No, Wells Fargo & Co. is not feeling the heat to issue more credit cards. But consumers applying for an interest-free loan to purchase a furnace might automatically land a new Wells card, too.
Carrier Corp. is providing interest-free loans tied to a cobranded Wells preferred customer credit card. But unlike typical merchant cards, Carrier’s comes with two lines of credit on top of the initial loan–one the company provides to encourage additional purchases from its product offerings and another, smaller one Wells provides for purchases anywhere Visa is accepted.
Indianapolis-based Carrier’s deal with Wells Fargo Financial Retail Services became effective Feb. 1. A Carrier spokesperson declined to comment.
Carrier, which operates in a market where repeat sales may be few and far between, wanted to provide additional functionality to the finance loan it provides to furnace buyers by offering a card that could support purchases for filters and other supplemental products, Dan Abbott, Wells head of retail services, tells PaymentsSource. The dual-line cards also offer some brand enhancement for the seller, he adds.
“More typically, the credit cards we provide for all other industries we support–home furnishings is the largest segment–those cards are just plain private-label credit cards,” he says. “There’s no Visa line associated with it.”
Home-improvement outstandings represent about 40% of Wells’ overall retail card receivables. Wells has roughly 3.5 million retail cardholders, about 30% of whom have dual-line cards, Abbott says.
Wells launched dual-line credit card services in the mid-1990s, he says. Other dual-line customers have included Lay-Z-Boy Inc. and Pella Corp.

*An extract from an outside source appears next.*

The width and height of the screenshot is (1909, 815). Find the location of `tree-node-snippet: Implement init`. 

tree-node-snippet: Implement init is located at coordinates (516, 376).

“Whether [a loan] is supported by a dual-line product or a private-label product, the important thing is, for high-end purchases, consumers really need that kind of budgeting support that is provided by longer-term interest-free terms as opposed to writing a check or tapping into lines of credit,” he says. “These days more than ever, consumers want peace of mind that they can commit to these purchases and will have enough time to pay them off.”
Few customers actually use the Visa credit line Wells provides, and the issuer is reviewing whether adding value to the offering might spur more use. However, it does not want to veer far from the product’s original intent, which is to help the cobranding partner to sell more products, Abbott says.
Moreover, Wells did not design the card to secure long-term cardholder relationships, and the issuer does not use it for cross-selling purposes, he adds.
Merchants cobranding dual-line cards pay Wells a percentage of each sale. The rate varies, depending on the merchant type, typical purchase amounts, the length of deal and other factors, Abbott says. Wells does not share the earned interchange on card purchases.
Wells imposes a 27.99% annual interest rate on revolving purchase balances that may vary depending on the U.S. prime rate, according to card account agreement terms.
Representatives from GE Capital Retail Finance and HSBC Finance Corp., which also specialize in offering retail cards, either were unavailable to comment about dual-line products by PaymentsSource deadline or declined an interview.
Megan Bramlette, a director at Auriemma Consulting Group, says tying a credit card to a vendor’s interest-free loan is “a brilliant move” for Wells.
“What’s the harm?” she says. “There’s a lot of upside for Wells and relatively little investment on their part. … With an incremental credit line, they have an opportunity for you to make more transactions on the card.”
Carrier and Wells might want to work on their promotional marketing, however. Nothing on the introductory sheet holding the Visa-branded card mentions Carrier. The Carrier name is revealed only after peeling back the activation sticker on the card.
And surprising customers with a new credit card in the mail is not good marketing, Bramlette says. “It seems like a disconnect to me,” she says.